Sorry, but modern dating feels like driving at night in a really really dense fog on a mountain road. I have done that before and it is not pleasant!

Then as a man you grow up hearing that you need to be aggressive, "decide what you want and take it", fight for things, chase women...all takes more energy than I got and quite frankly I'm too bored with people and the world for all that.

Aggressiveness is great as long as the woman finds you attractive. If she doesn't then you become the "creeper." Do this in a place where you frequent often and now you will be known as the resident "creeper."

Modern dating is filled with flakes, creepers, divas, players, people who think they are SO much more than they actually are, people holding out for "perfection", users, gold diggers, people looking for a dad/mom for their kids, endless texters, married people playing around, and many other shadowy figures.

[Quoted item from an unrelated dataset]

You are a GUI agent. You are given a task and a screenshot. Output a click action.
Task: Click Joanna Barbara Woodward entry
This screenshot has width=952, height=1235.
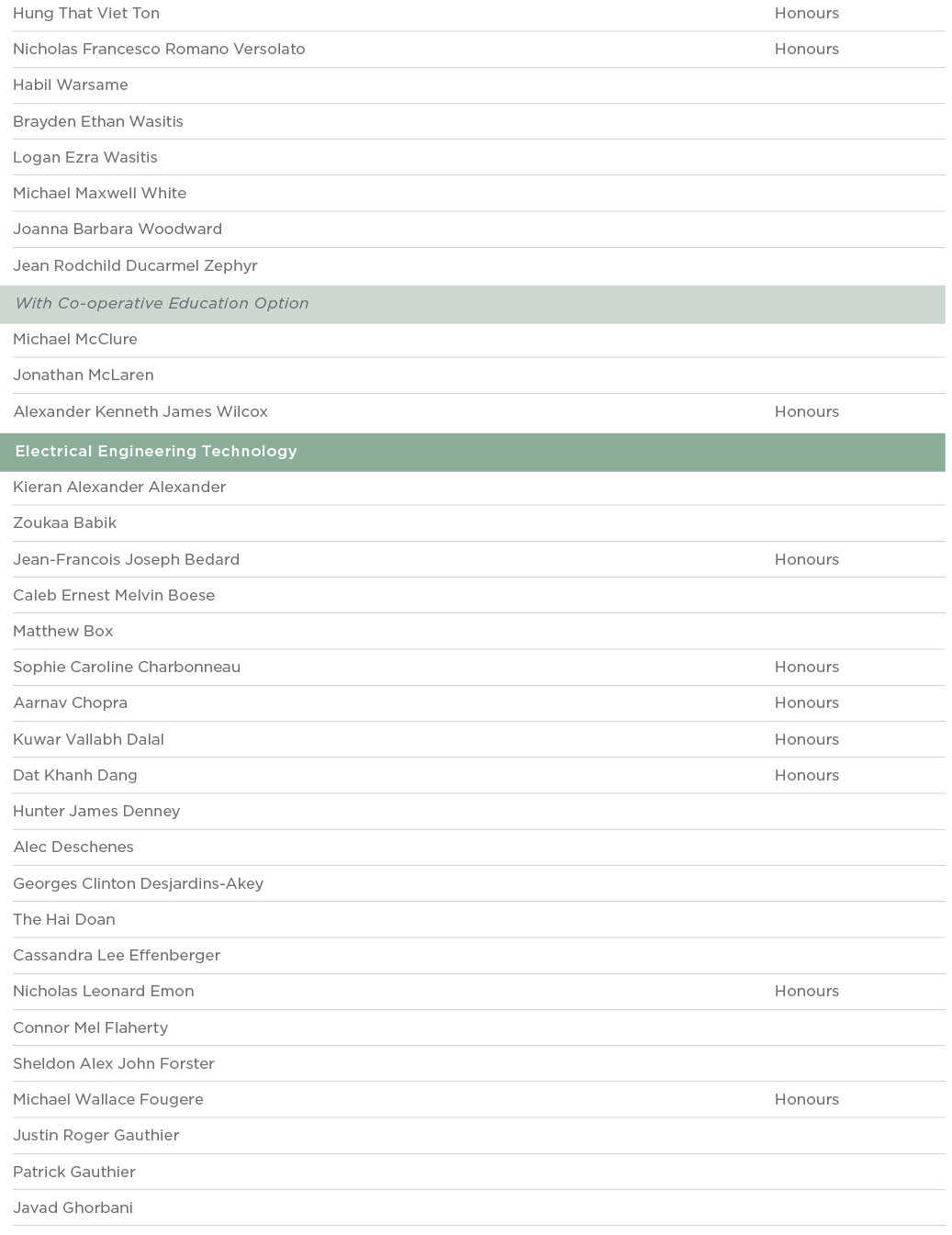coord(118,229)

So it's no surprise that I get on best with misanthropic women. That way we can avoid most of the small talk. But they are rare to find these days. :-(
 

Luckylife

Well-known member
All I know is if I am keen on a woman and then see her with someone else it f***ing hurts. So I don't ask for a date, its purely a physical thing, talking comes after. We might talk then get into each other but ask for a date? F**k that.
 

jaim38

Well-known member
I think people, including me, are looking in the wrong places and wrong potential mates to find love. We have to stop being desperate, stop looking, and let love come naturally to us. We need to also learn how to appreciate other types of love such as love for parents, children (if you have any), friends, pets, God, and oneself. Love yourself, only then will you have the capacity to love others.
 

JohnnAY

Well-known member
I think people, including me, are looking in the wrong places and wrong potential mates to find love. We have to stop being desperate, stop looking, and let love come naturally to us. We need to also learn how to appreciate other types of love such as love for parents, children (if you have any), friends, pets, God, and oneself. Love yourself, only then will you have the capacity to love others.

I would agree with you if you're female, but if you're an unattractive male, you kind of do have to put a little more work into it. It would be foolish to think that if you just keep playing video games and eat Doritos, someone will eventually drop into your lap.